▶ Text shown
----

Margaret Chatterjee’s work straddled disciplines, bridged teacher-student divide
Margaret Chatterjee wrestled with problems of diasporic migration, otherness and being a stranger in an alien culture in many of her later works. She blossomed into a multicultural philosopher at home in many different cultures and wearing different hats.
“The notion of a stranger haunts us like an obsession. This includes not only encountering strangers, but being one oneself. We bang our heads against the prickly hedges of the maze as we try to find a way out.” — Margaret Chatterjee: ‘Modalities of Otherness’
Margaret Chatterjee wrestled with problems of diasporic migration, otherness and being a stranger in an alien culture in many of her later works. She blossomed into a multicultural philosopher at home in many different cultures and wearing different hats.
It is truly amazing how she transcended being a ‘stranger’ in Indian culture. She spoke Bengali and Hindi with consummate fluency — one had to strain one’s ears to catch a slight hint of a British accent underlying her Bengali vowels. Few would have guessed that she was not a born Indian.
One of the outstanding Indian philosophers of the 20th century has passed away. Margaret managed to thrive and flourish in a domain dominated by a fossilised Indian patriarchy. She was also a gifted classical pianist and one with many diverse aesthetic interests.
I was privileged to know her well as a postgraduate student many moons ago. I recall the impish twinkle behind her glasses, the slightly raised eyebrow when I asked her needling questions about the philosopher Leibniz. I also remember her great warmth and hospitality when I used to show up scruffy and hungry at her faculty apartment on Probyn Road (now Chhatra Marg, DU – North Campus).
I became a part of her family, and came to know her daughter Amala, who died in her young adulthood. Those were the halcyon days when it was possible for faculty and students to just hang out together, without any suspicions about sexual or other agendas — a closeness lacking in today’s academic climate of fractured trust and many walls.

----

Saved data entries:

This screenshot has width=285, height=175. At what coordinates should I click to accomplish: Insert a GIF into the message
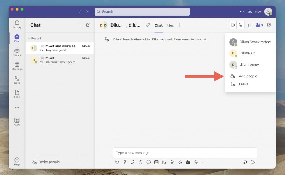[x=156, y=162]
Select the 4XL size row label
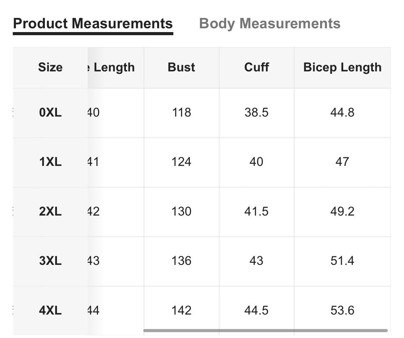404x338 pixels. pos(50,310)
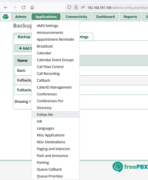The image size is (148, 180).
Task: Open the Dashboard button
Action: 105,17
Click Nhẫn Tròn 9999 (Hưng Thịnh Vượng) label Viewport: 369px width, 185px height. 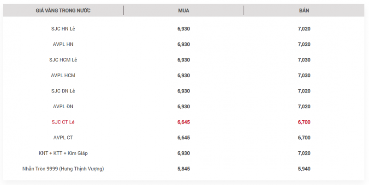pyautogui.click(x=63, y=169)
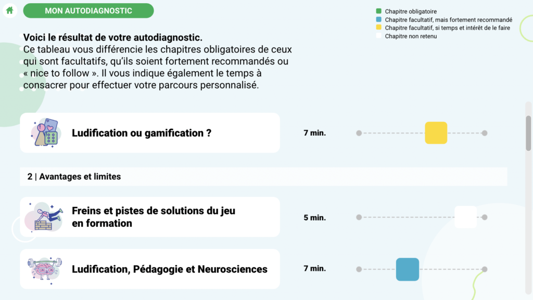This screenshot has width=533, height=300.
Task: Open Freins et pistes de solutions chapter
Action: 150,217
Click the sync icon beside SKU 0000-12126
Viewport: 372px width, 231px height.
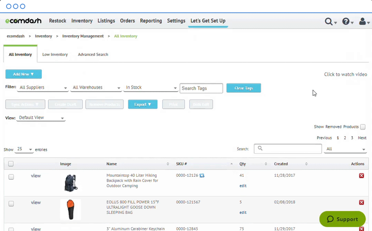click(x=202, y=176)
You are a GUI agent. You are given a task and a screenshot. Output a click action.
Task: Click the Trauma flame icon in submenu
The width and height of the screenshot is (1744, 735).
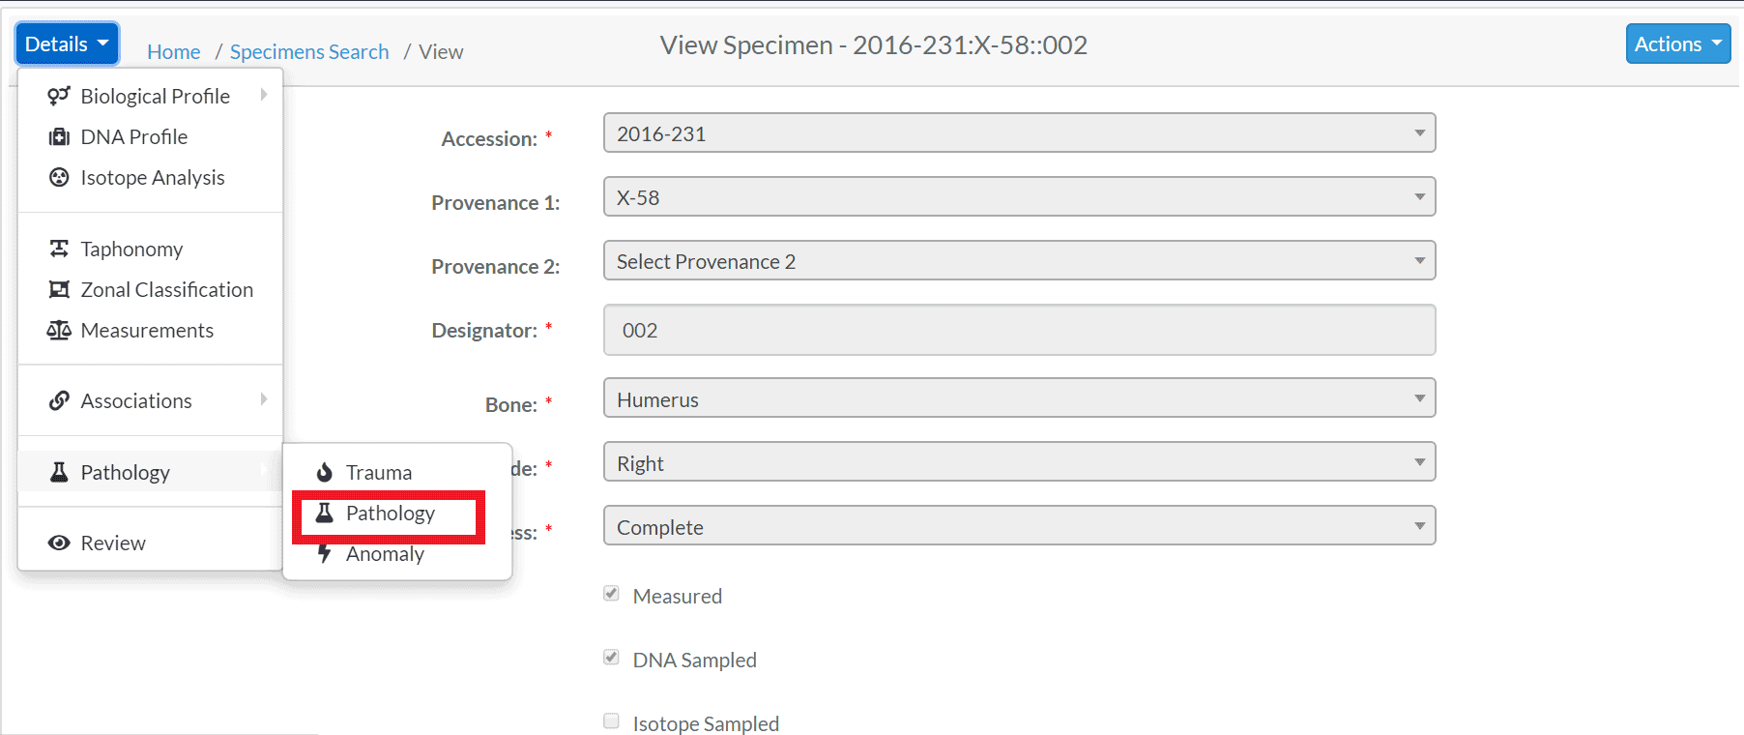pyautogui.click(x=325, y=472)
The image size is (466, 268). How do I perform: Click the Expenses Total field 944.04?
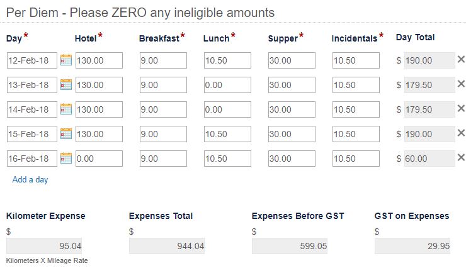[x=167, y=246]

----

▶ Your objective
According to the tribute to Margaret Chatterjee, which two languages did she speak with consummate fluency?

▶ Solution
Bengali and Hindi.